日経新聞夕刊2026年2月26日に、
「米株式市場で若い個人投資家が増えている。近年の株高やオンライン証券の普及などで、推計では9年間で6倍に増えた。1日で満期を迎える「0日オプション(0DTE)」やレバレッジ型の上場投資信託(ETF)など高リスクの金融商品を好む人が多い。親世代と比べて資産形成が難しいことが一因とされる。
「時間もかからないし、楽しい。まるでゲームみたいだ」。ミシガン州在住のサムさん(20代男性)は24時間以内にS&P500種株価指数のオプション取引が満期を迎える0DTEを好んで取引する。0DTEは1日で損益を確定できるほか、オプション価格が安いため気軽に取引できる。ただ、相場が大きく動いた際は短時間で損失を被るリスクがある。
専門家は「若者の投資家は増えており、0DTEや高レバETFなどに投資するのが彼らのスタイルだ。SNSやスマホ投資の普及で若い個人投資家にとってより身近な金融商品となっている」と話す。Z世代など若者が高リスク商品に傾斜する一因には、親世代と比べた資産形成の難しさを指摘する声がある。
別の専門家は「若者はインフレによる学費や住宅価格の高騰で普通に生活するだけでは親世代のような富を築ける可能性が低い。これを無意識に理解し、豊かな生活の構築に不向きな(リスクが高い)投資戦略を選択している」と話す。
不況の痛みをほぼ知らないことも要因の一つとされる。少しでも相場が下落するとSNS上では個人投資家による「下値を拾え(buy the dip)」という投稿が目立つ。過去数十年間、米国の株価は日本のように長期間停滞していない。1974年以来、S&P500が高値から20%以上下落するような弱気相場は6回だけだ。期間も平均14カ月と比較的短い。」
とありました。アメリカの高インフレは若者を「高リスク投資」に向かわせているようです。

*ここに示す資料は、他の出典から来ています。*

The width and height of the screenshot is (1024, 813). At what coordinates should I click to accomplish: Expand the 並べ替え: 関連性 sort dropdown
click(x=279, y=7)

私は就職氷河期世代で「失われた30年」がほぼそのままサラリーマン時代でした。ですが、新卒での就職がうまくいき、デフレ時代でも昇給し、持ち家購入も金融資産形成もでき、FIREしました。
振り返ると、自分なりの努力もしましたが「運の影響力」の大きさを感じざるを得ません。もう一度繰り返すと、就職もうまくいかず、昇給もせず、資産形成も出来なった可能性もあるでしょう。
もしアメリカのように、日本の若い世代が安易に「高リスク投資」と「暴落は買い」というスタイルを選択するとしたら「運の影響力」を良い方に過信し過ぎだと私は思います。とても危険です。
私自身はかなり運に恵まれた方ですが、それでも「リスク管理」はかなり慎重に行いました。不動産や金融商品の購入でも「大きなギャンブル」は極力避けました。人生は一度きりだからです。
インフレで将来に不安を感じるのは当然ですが、若い方にはくれぐれも「自分のリスク許容度」を考え抜いて不動産や金融商品購入を行ってほしいと思います。「リスク管理」は人生の要諦ですよ。